- _THE PROBLEM_:
Pictures aside, print all of the data below exactly as written.
[Opening RECORD EXTRACTS section]
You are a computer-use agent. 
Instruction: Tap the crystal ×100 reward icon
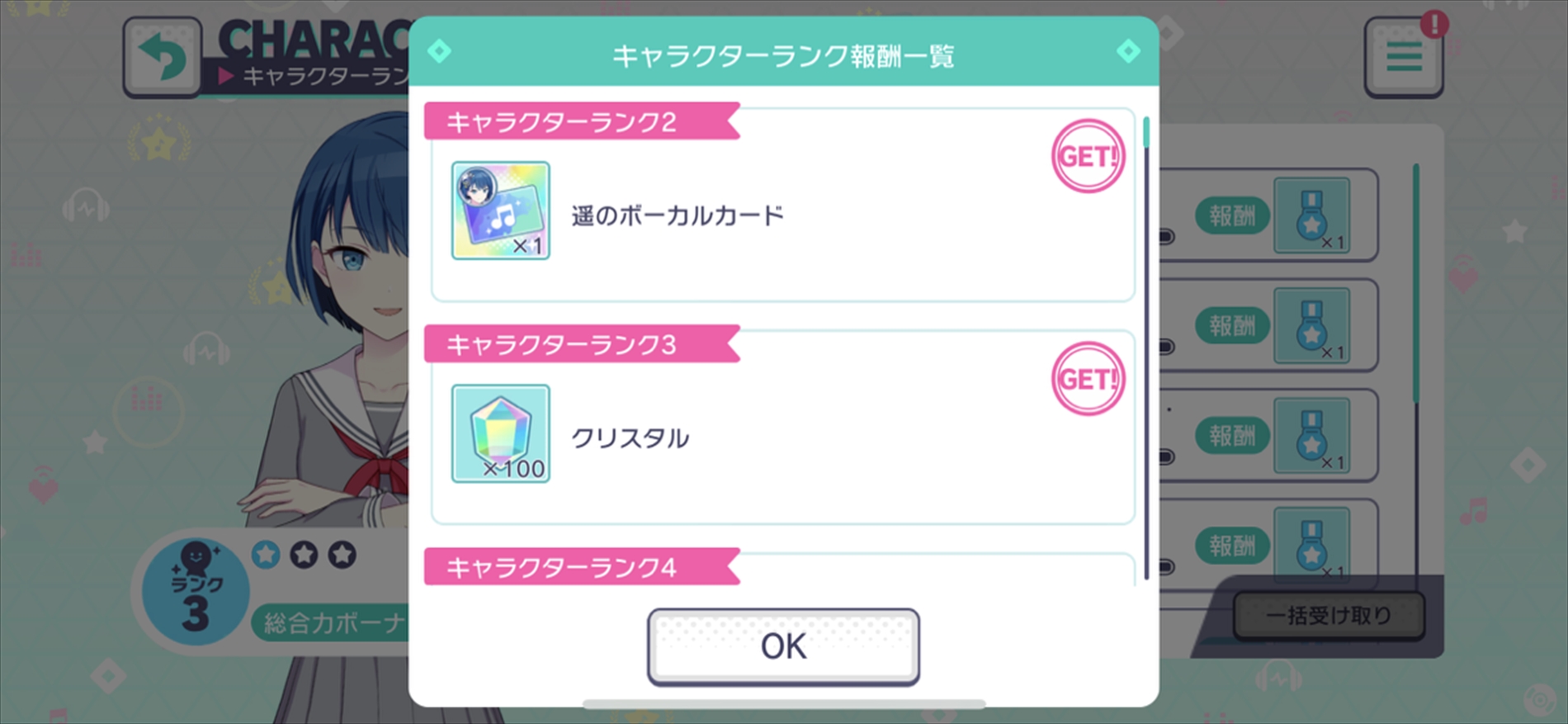(x=500, y=433)
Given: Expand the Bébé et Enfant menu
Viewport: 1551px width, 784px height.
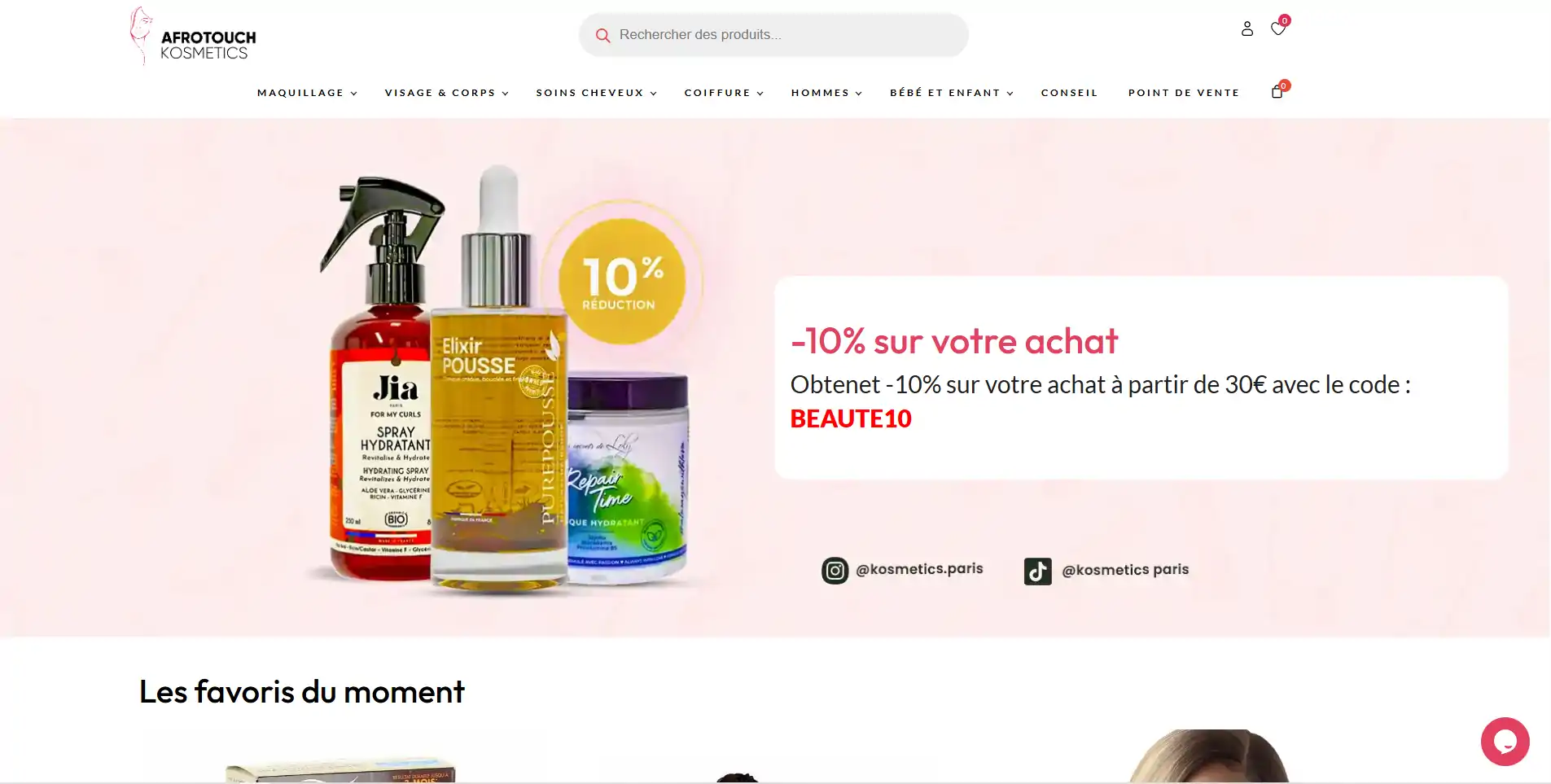Looking at the screenshot, I should [951, 93].
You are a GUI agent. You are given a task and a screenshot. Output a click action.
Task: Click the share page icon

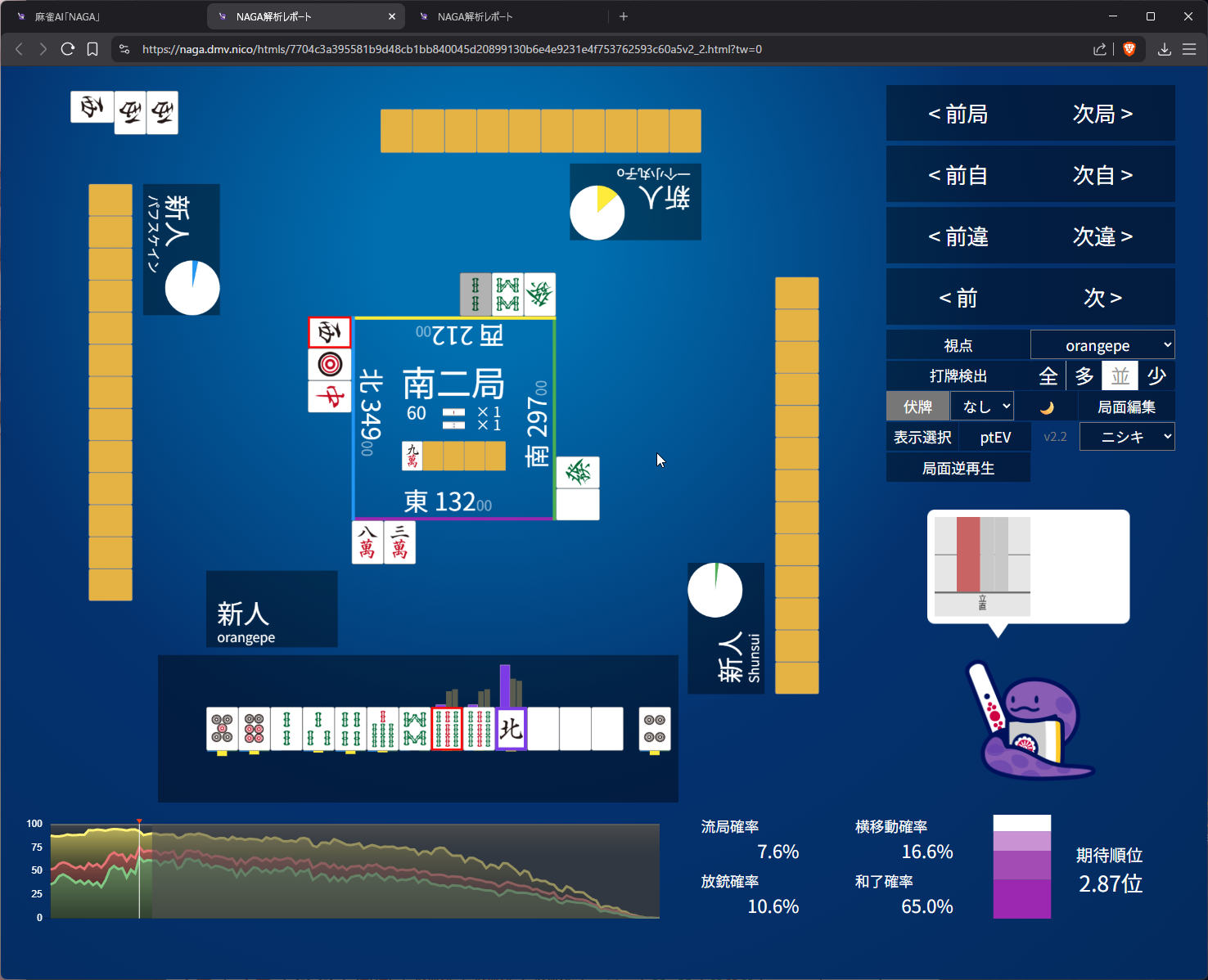click(1100, 49)
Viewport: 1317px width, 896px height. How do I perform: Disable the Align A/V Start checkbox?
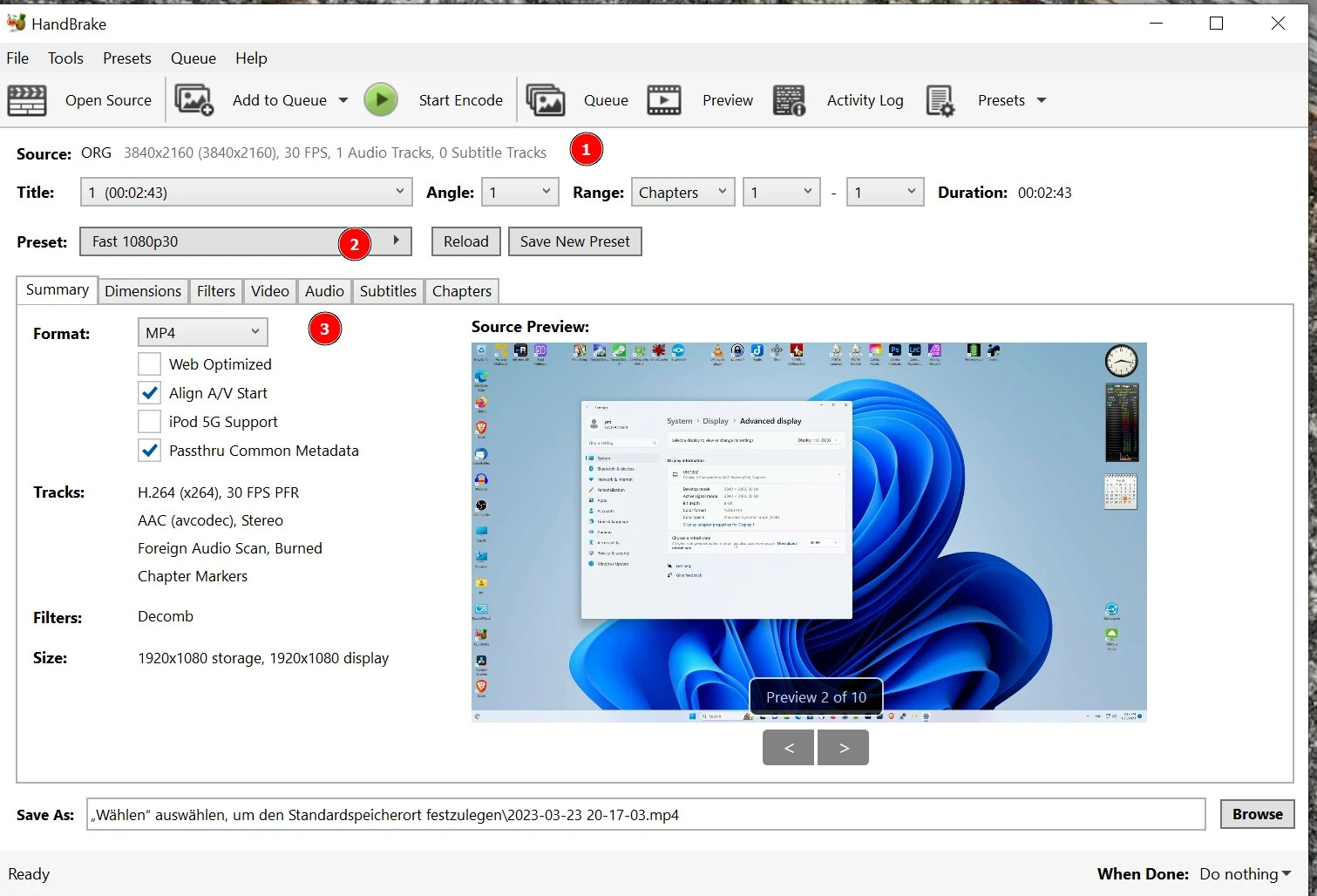click(x=149, y=392)
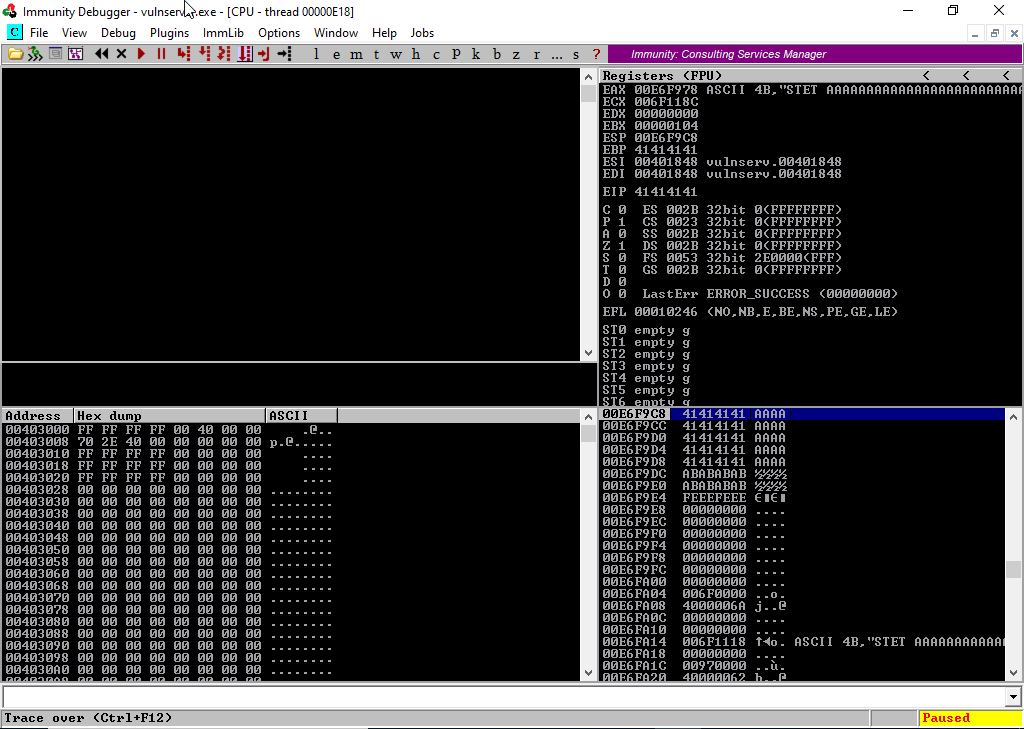1024x729 pixels.
Task: Open Memory map via 'm' button
Action: pyautogui.click(x=357, y=54)
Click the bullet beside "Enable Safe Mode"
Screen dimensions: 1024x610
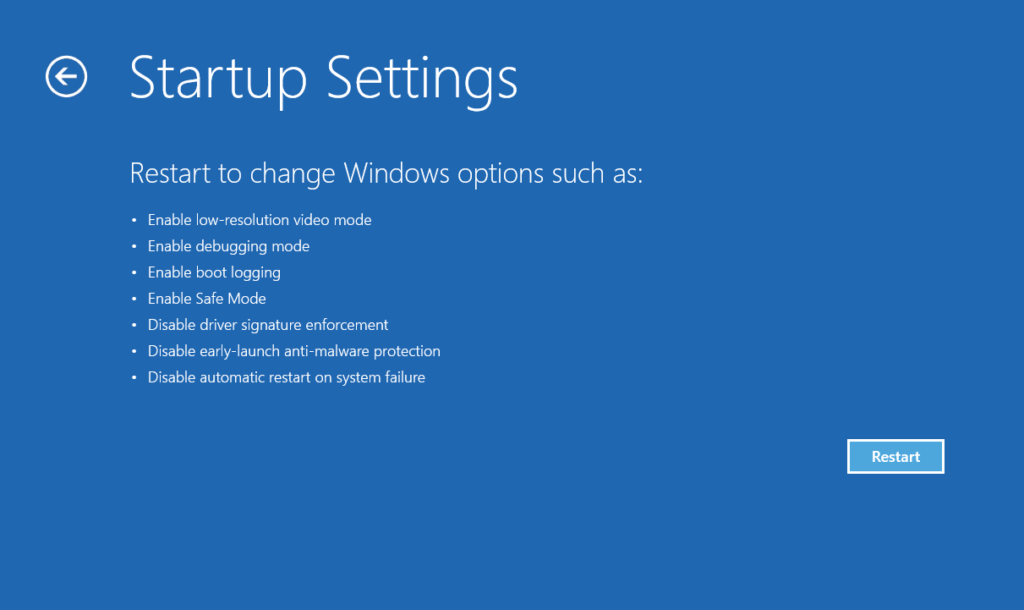[134, 298]
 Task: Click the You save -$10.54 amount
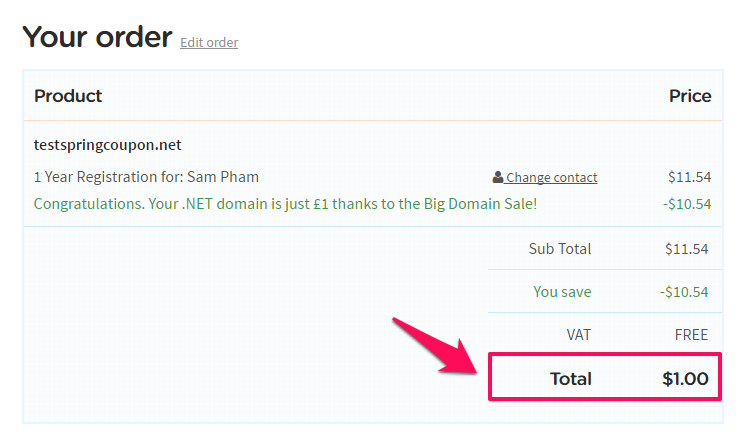[684, 292]
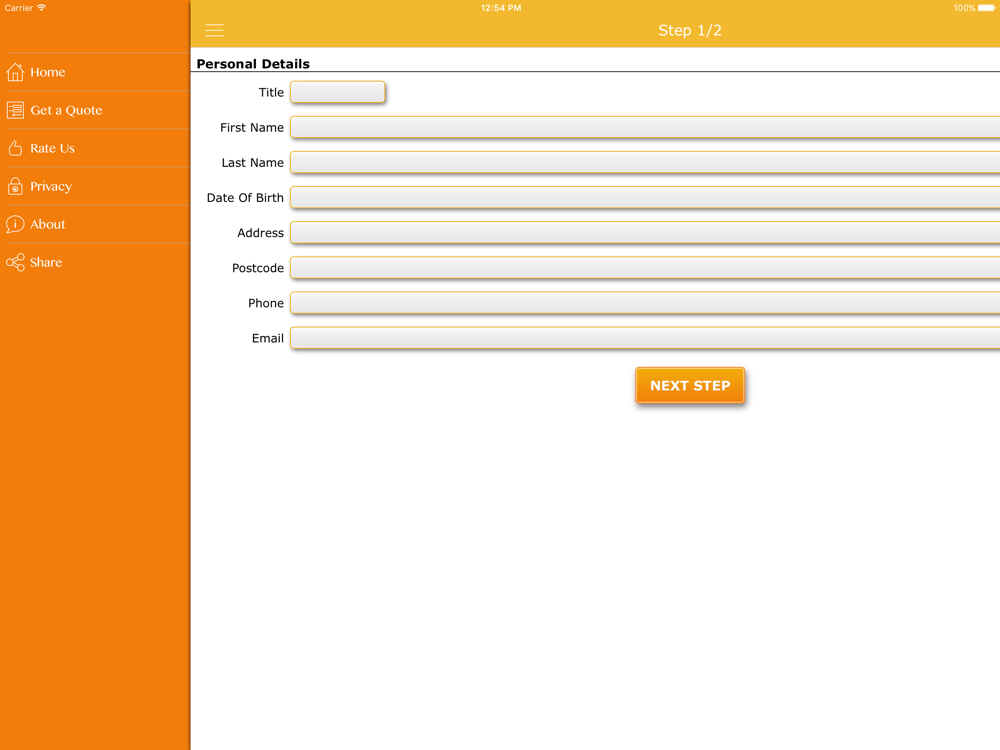Image resolution: width=1000 pixels, height=750 pixels.
Task: Click the Privacy lock icon
Action: (15, 186)
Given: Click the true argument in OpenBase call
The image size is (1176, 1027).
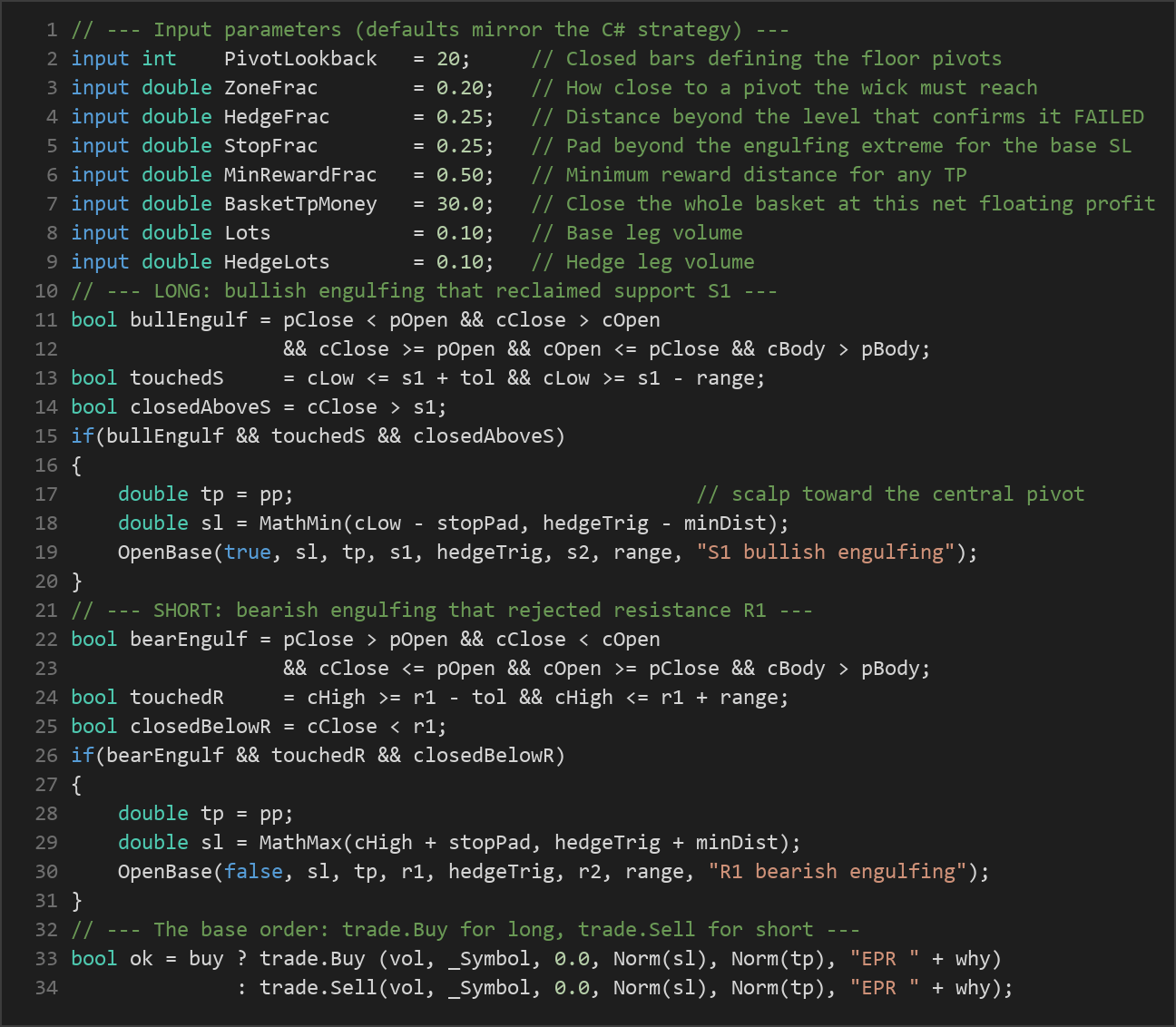Looking at the screenshot, I should [x=248, y=553].
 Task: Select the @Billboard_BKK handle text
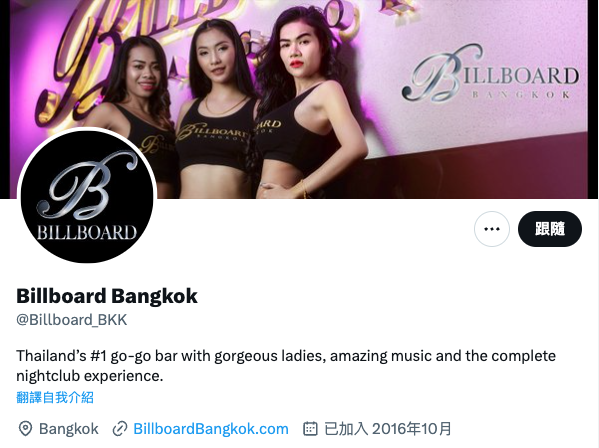(x=71, y=320)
[Closing RECORD EXTRACTS section]
- _FINISHED TASK_:
You are a computer-use agent. 
Instruction: Tap the crystal ×100 reward icon
(x=500, y=433)
Given: Expand the Bébé et Enfant menu
Viewport: 1551px width, 784px height.
Looking at the screenshot, I should [951, 93].
You are a GUI agent. You are given a task and a screenshot. Output a click action.
Task: Click the share page icon

click(1100, 49)
Viewport: 1317px width, 896px height. How do I perform: Disable the Align A/V Start checkbox?
click(x=149, y=392)
1024x729 pixels.
Task: Open Memory map via 'm' button
Action: pyautogui.click(x=357, y=54)
Click the bullet beside "Enable Safe Mode"
Screen dimensions: 1024x610
[134, 298]
 Task: Click the You save -$10.54 amount
[684, 292]
Image resolution: width=1000 pixels, height=750 pixels.
Task: Click the Privacy lock icon
Action: (15, 186)
Given: Click the true argument in OpenBase call
The image size is (1176, 1027).
Looking at the screenshot, I should [x=248, y=553].
 Task: Select the @Billboard_BKK handle text
(x=71, y=320)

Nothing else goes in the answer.